AT3G07360.1 – The representative gene model is always the longest coding region
ii. What differences in biochemical activity might you expect to find between the different splice variants if the U-box is required for enzyme activity?
(HINT: Use gene model pages)
Only AT3G07360.1 has predicted enzymatic domain. If the other splice forms were expressed and tested in vitro, they would be unlikely to have this enzymatic activity.
Explanation: Go to the Locus page for AT3G07360 and see the list of how many gene models (splice variants) are present. (Use glyph). Click on each gene model / splice variant and go to the gene model page. In the protein data section you can see the protein domains that are predicted to be present in that specific splice variant. Different domains may be present in the different splice variants. In this case, only the AT3G07360.1 gene model is predicted to encode a U-box.
b. How many splice variants does At1g02880 have?(4)
i. Which one encodes the longest coding region?(At1g02880.3)
ii. What differences in biochemical activity might you expect to find between the different splice variants?
(HINT: Look at Locus and protein pages)
All 4 variants have the predicted enzymatic domain.
(see explanation above)
------
8. Your mutant has elevated levels of zeinoxanthin.
a. What candidate gene(s) might act upstream of it? Which of these have experimental support for their protein function?
(HINT: use quick search bar -> “Metabolic pathways” or and use quick search bar ->AraCyc)
LUT5 – experimental data: reaction blocked in mutant
B-OHase 1 – experimental data: reaction blocked in mutant and functional complementation
Explanation: Use the quick search bar, switch the option to “Metabolic pathways,” type in zeinoxanthin, and submit the request.

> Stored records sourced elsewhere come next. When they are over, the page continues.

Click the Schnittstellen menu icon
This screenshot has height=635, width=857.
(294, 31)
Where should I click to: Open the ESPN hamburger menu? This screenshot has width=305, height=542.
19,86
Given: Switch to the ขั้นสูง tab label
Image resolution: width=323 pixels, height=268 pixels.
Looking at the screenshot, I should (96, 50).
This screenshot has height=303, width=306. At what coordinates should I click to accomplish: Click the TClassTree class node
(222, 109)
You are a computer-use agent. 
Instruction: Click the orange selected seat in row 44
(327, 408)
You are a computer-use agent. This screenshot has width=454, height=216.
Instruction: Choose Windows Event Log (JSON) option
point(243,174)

On the compound detail page:
you can see that this compound is present in the lutein biosynthesis pathway. Click on this link. On the pathway page, there are 2 enzymes predicted to be immediately upstream of zeinoxanthin. Mousing over each enzyme gives the evidence code and type of support.

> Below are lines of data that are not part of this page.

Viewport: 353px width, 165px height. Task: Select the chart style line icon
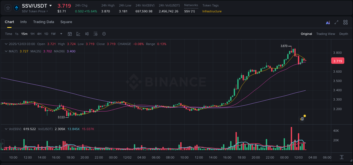pos(78,34)
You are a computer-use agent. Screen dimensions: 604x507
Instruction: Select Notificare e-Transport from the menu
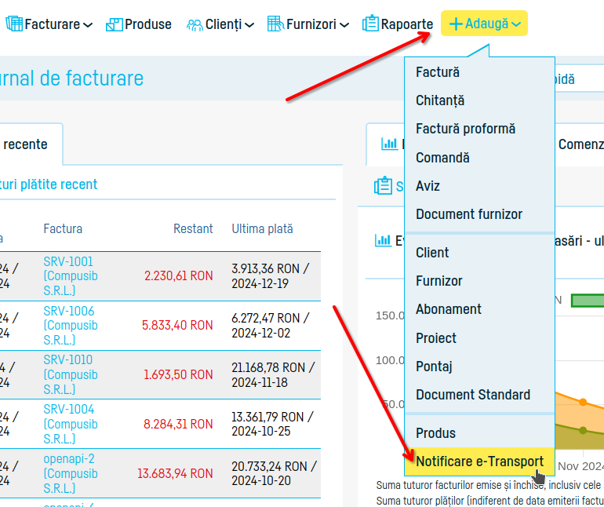click(479, 461)
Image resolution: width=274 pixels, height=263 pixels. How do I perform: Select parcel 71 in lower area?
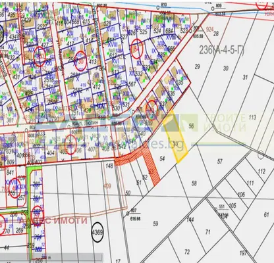pyautogui.click(x=207, y=232)
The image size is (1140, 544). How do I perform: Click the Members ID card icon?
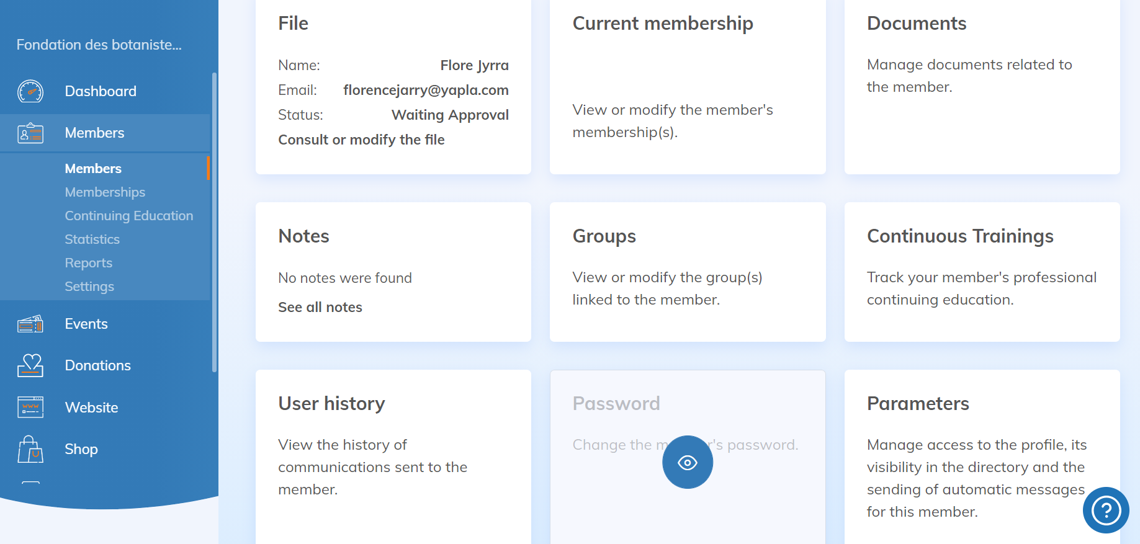[x=30, y=133]
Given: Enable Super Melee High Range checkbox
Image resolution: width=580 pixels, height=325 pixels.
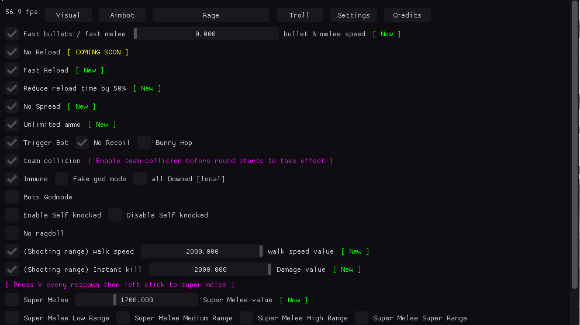Looking at the screenshot, I should point(247,318).
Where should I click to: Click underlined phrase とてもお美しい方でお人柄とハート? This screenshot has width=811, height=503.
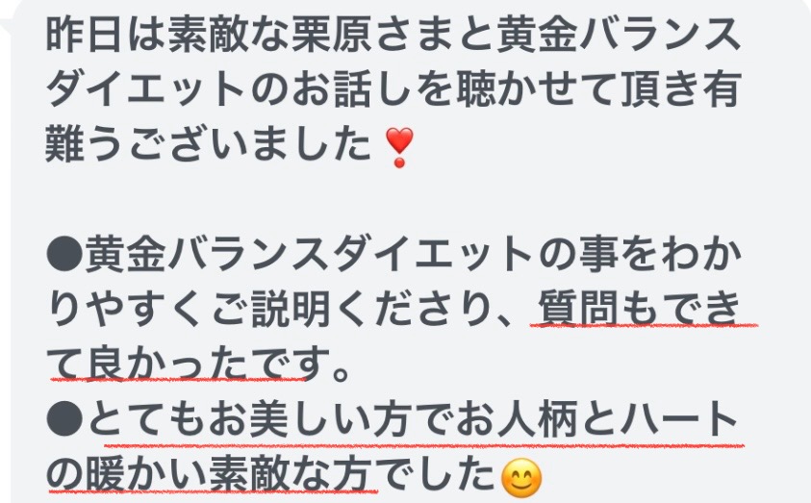(x=414, y=419)
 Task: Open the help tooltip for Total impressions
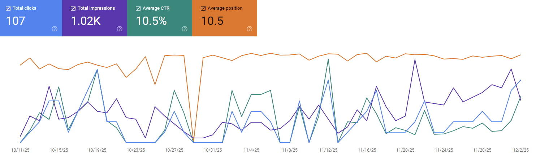pos(120,29)
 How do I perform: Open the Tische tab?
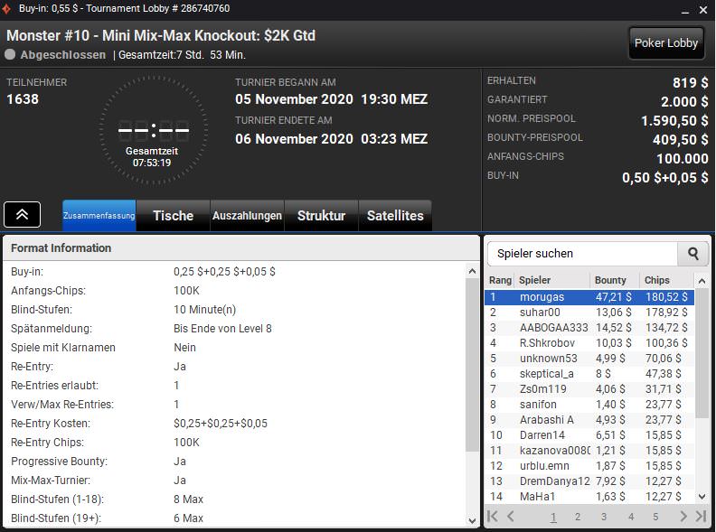(173, 216)
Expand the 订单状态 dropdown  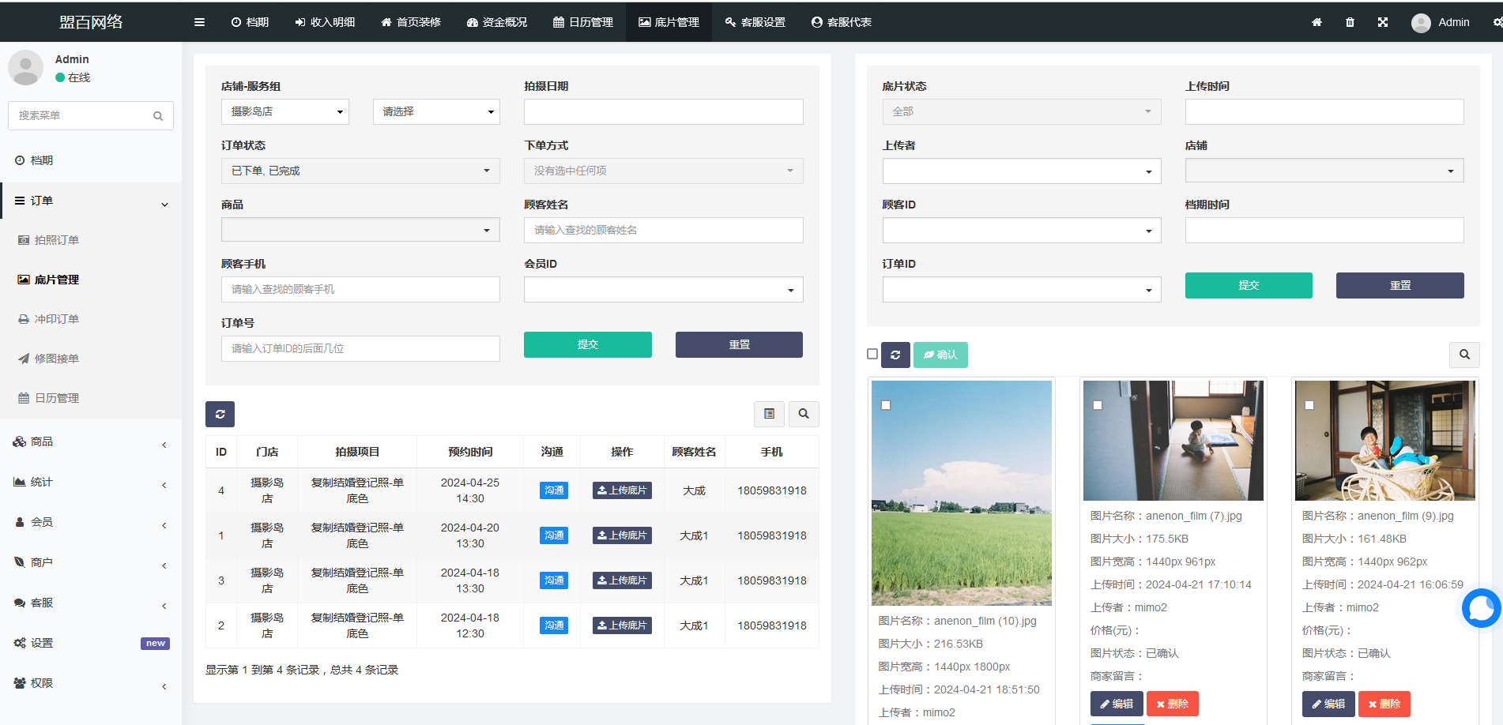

b. What candidate gene(s) might act downstream of it?
Downstream: LUT1 – experimental data: reaction blocked in mutant
c. What is the molecular formula of zeinoxanthin?
C40H56O
This information is displayed on the compound detail page:
------
9. a. You want a loss-of function (preferably null) mutant of AT2G37630. Which seed stock should you order?
(HINT: look at the polymorphism and germplasm sections of the locus page. Also, use GBrowse to look at the locations of polymorphisms and T-DNAs)
Loss of function mutant:AT2G37630
Explanation: Go to the locus page for AT2G37630:
From the polymorphism and germplasm sections of the locus page, you can see that as1-1 is a mutant that gives a strong phenotype. Click on as1-1 to go to the polymorphism page:
This shows that it is an X-ray induced frame shift mutation. The germplasm can be ordered in this section.
If there were no characterized lines,from the Locus page, click on the link to GBrowse, or click on the gene model image. Open the track called “T-DNA/ Transposons” in the “Variation” section. You can move this track to put it right next to the protein coding model. SALK_023987 would be a good bet because you can see from GBrowse that it is in a coding exon. Warning... not all SALK insertions are correctly linked to exons or introns - it's always wise to sequence the borders of the insertion yourself.
b. You decide to order a second insertion mutant and you know that you need to sequence to confirm the predicted site of the insertion shown on the website. So, you want to design primers that flank the predicted insertion site. Download a decorated fasta file with the exons in capital letters and the predicted insertion sites in blue.